● What the task asks
What lines of the data include the string "computer"? Copy them all.

● Data section
>>>>

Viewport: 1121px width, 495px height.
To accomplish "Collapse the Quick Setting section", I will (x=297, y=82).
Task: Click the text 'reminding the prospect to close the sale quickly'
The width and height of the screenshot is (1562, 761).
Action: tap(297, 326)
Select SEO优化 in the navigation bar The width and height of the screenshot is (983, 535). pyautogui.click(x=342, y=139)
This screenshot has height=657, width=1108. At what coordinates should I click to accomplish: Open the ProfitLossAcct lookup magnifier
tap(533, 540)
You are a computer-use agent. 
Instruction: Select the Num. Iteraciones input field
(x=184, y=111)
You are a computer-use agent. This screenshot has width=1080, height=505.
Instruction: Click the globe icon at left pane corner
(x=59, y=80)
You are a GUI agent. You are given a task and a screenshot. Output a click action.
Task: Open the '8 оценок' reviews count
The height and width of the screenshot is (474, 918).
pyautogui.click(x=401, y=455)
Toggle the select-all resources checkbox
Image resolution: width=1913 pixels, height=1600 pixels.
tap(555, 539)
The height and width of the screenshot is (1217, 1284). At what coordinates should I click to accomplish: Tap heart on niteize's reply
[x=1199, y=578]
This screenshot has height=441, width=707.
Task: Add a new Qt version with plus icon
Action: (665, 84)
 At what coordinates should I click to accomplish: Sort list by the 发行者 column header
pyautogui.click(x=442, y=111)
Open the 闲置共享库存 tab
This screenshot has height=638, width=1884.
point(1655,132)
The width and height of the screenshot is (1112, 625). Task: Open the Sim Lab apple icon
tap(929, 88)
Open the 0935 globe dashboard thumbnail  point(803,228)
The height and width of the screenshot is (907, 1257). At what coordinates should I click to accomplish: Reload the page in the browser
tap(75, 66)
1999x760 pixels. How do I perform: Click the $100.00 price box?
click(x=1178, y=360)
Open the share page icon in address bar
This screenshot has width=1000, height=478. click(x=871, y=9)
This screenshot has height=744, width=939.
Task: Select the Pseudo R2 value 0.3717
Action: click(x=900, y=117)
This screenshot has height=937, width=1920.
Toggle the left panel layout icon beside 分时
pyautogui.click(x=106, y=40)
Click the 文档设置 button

<<<<

● Reply
You are a computer-use agent. 
You are a computer-use agent. This screenshot has width=1080, height=505.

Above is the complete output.